Correlation between liver function indicators and ICG metabolism
The classical chemical liver injury model was established by intraperitoneal injection of 20% CCl4 corn oil solution. It was found that for the high-dose injection group at 8 mg/kg, there were significant differences in the concentrations of ALT, AST, ALP, and TBA liver function indicators in the liver injury model control group, demonstrating that CCl4 has the ability to damage liver function (Figure 5). We correlated all 8 liver function indicators with I0-T, I0-B, and topt one by one to obtain Pearson correlation coefficients and P values for each indicator with I0-T, I0-B, and topt, respectively (Table 2).
Table 2
Parameters | ALT | AST | DBIL | TBIL | ALB | ALP | γ-GT | TBA |
---|---|---|---|---|---|---|---|---|
I0-T | P=0.001 | P=0.002 | P=0.009 | P=0.368 | P=0.343 | P=0.013 | P=0.229 | P=0.002 |
r=0.962 | r=0.953 | r=−0.889 | r=−0.178 | r=−0.213 | r=0.865 | r=0.380 | r=0.945 | |
I0-B | P=0.006 | P=0.013 | P=0.008 | P=0.440 | P=0.338 | P=0.000 | P=0.243 | P=0.010 |
r=0.912 | r=0.864 | r=−0.894 | r=0.081 | r=−0.220 | r=0.985 | r=0.358 | r=0.884 | |
topt | P=0.008 | P=0.013 | P=0.09 | P=0.294 | P=0.372 | P=0.22 | P=0.104 | P=0.010 |
r=0.894 | r=0.866 | r=−0.796 | r=−0.282 | r=−0.172 | r=0.825 | r=0.600 | r=0.884 |
P is significance, r is the Pearson correlation coefficient, topt is t (TBR optimal). TBR, tumor to background ratio; ALT, alanine aminotransferase; AST, aspartate aminotransferase; DBIL, direct bilirubin; TBIL, total bilirubin; ALB, albumin; ALP, alkaline phosphatase; γ-GT, γ-glutamyltransferase; TBA, and total bile acid.
Discussion
The hepatic clearance of ICG
After intravenous injection, ICG binds to ALB in the blood to form 4–6 nm nanoparticles which accumulate inside the tumor tissue through the EPR effect (9,20,26-28). Additionally, lymphatic reflux inside the tumor tissue is blocked, while ICG in the blood is selectively absorbed by hepatocytes and then excreted unchanged into the bile through an ATP-dependent transport system (29). Our previous study showed that higher dose results in a better imaging effect (30), and when the injection dose reached 8 mg/kg, the accumulation of ICG in the tumor basically reached saturation, but the TBR was the highest. The dose (≥8 mg/kg) far exceeded the average hepatic saturation dose, and TBR decreased due to slow metabolism in normal tissues. In this study, our main objective was to assess the effect of liver injury on the injected dose and optimal TBR time.

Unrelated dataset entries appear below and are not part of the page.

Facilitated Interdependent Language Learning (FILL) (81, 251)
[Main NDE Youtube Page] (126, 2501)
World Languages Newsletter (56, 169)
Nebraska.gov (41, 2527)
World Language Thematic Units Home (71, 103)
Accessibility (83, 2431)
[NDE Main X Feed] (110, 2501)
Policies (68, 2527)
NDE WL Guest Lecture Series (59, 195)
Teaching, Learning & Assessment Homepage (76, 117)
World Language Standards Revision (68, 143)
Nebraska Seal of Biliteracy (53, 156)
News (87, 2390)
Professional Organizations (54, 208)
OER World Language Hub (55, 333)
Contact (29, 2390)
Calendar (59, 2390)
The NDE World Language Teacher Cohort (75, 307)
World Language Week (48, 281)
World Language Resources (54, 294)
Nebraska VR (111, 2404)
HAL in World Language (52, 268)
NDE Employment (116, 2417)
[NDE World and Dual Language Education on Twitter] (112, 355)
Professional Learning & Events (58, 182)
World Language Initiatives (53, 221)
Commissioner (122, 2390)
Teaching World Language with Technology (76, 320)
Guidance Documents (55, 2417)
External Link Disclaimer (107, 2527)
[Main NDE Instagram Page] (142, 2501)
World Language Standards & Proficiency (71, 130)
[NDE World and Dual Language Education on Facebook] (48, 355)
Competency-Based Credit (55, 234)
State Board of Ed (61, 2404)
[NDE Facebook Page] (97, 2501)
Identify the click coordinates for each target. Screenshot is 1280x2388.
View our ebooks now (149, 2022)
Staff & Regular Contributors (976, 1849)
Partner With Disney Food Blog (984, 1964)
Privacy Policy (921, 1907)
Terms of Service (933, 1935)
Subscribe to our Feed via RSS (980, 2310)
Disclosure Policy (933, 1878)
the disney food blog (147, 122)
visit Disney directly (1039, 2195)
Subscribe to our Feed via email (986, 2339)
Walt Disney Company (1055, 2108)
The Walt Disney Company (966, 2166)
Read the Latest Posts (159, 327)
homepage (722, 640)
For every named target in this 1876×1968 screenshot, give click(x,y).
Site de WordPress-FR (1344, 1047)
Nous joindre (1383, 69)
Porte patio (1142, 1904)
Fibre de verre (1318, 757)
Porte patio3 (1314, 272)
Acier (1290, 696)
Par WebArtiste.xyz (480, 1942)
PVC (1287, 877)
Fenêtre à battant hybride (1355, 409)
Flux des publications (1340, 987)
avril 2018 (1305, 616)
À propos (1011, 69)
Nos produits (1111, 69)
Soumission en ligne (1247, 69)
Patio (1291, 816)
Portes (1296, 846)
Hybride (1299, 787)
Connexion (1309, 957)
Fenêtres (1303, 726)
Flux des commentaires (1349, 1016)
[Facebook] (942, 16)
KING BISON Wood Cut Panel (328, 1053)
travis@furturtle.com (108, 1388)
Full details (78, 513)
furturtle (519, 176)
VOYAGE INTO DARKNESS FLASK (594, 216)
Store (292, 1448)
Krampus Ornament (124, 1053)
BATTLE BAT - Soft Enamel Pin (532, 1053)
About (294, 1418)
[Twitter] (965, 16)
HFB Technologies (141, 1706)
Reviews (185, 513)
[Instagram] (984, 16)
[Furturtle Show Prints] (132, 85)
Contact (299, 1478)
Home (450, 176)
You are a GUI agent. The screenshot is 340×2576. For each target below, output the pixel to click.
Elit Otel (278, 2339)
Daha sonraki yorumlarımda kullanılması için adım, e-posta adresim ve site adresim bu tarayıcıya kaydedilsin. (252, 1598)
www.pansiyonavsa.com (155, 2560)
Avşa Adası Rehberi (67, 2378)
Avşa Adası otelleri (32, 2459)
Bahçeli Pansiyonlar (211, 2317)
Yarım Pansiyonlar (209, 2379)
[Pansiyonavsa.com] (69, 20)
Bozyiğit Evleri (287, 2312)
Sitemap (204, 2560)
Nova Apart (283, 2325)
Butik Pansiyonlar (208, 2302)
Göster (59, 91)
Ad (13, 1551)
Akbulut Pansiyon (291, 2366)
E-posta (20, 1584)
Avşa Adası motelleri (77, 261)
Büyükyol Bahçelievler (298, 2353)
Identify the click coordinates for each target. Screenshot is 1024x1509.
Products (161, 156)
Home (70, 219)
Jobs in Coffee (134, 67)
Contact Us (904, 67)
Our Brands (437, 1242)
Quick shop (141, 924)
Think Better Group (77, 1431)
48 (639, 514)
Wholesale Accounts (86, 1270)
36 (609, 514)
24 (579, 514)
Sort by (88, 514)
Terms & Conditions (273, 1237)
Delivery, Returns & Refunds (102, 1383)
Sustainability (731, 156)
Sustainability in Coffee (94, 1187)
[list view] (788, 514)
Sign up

The 8 mg/kg ICG group had better compositional imaging and clearer tumor borders than the 1 mg/kg group. Injection of 1 mg/kg in mice when liver function was impaired still could not effectively distinguish the tumor boundary. We suspect that the low dose of ICG did not reach its saturated metabolic range even if liver function was impaired when the low dose was injected. We obtained good imaging results after damaging the liver function of mice with 20% CCl4, and the absolute fluorescence intensity of the tumor was increased, while the tumor boundary was clearer (TBR =3.807±0.0430). At the 8 mg/kg dose, the optimal TBR time point of mice in the liver injury model group was at 72 h, while the optimal TBR of mice in the normal liver function group appeared at 24 h, and this can be explained based on Figure 4. We observed that liver function impairment was associated with ICG accumulation in the liver and an enhancement in ICG tumor fluorescence intensities, which was associated with impaired liver function reducing the metabolic rate of ICG. While ICG circulating time did not seem to be affected by liver injury, ICG tumor retention was basically the same for all groups. This affirms our hypothesis that the optimal TBR time is prolonged in the case of liver injury. Further optimisation experiments covering wider time points and dose ranges are needed in order to obtain a standardized protocol.
Advantages of NIRFGS
Before NIR imaging is used for biological imaging, there have been a variety of rich imaging means for research and clinical use, including MRI, CT and nuclear tomography. These existing imaging methods cannot be used for intraoperative real-time navigation due to factors such as bulky equipment, less resolution than optical imaging, expensive tracers, detection sensitivity, or radiation damage to the human body. NIR fluorescence, on the other hand, can effectively avoid the autofluorescence of biological tissues, thereby increasing the signal-to-background ratio. Because of the advantages of large penetration depth, high signal-to-background ratio and high biosafety, NIR fluorescence imaging is expected to be used for intraoperative real-time navigation (6-10).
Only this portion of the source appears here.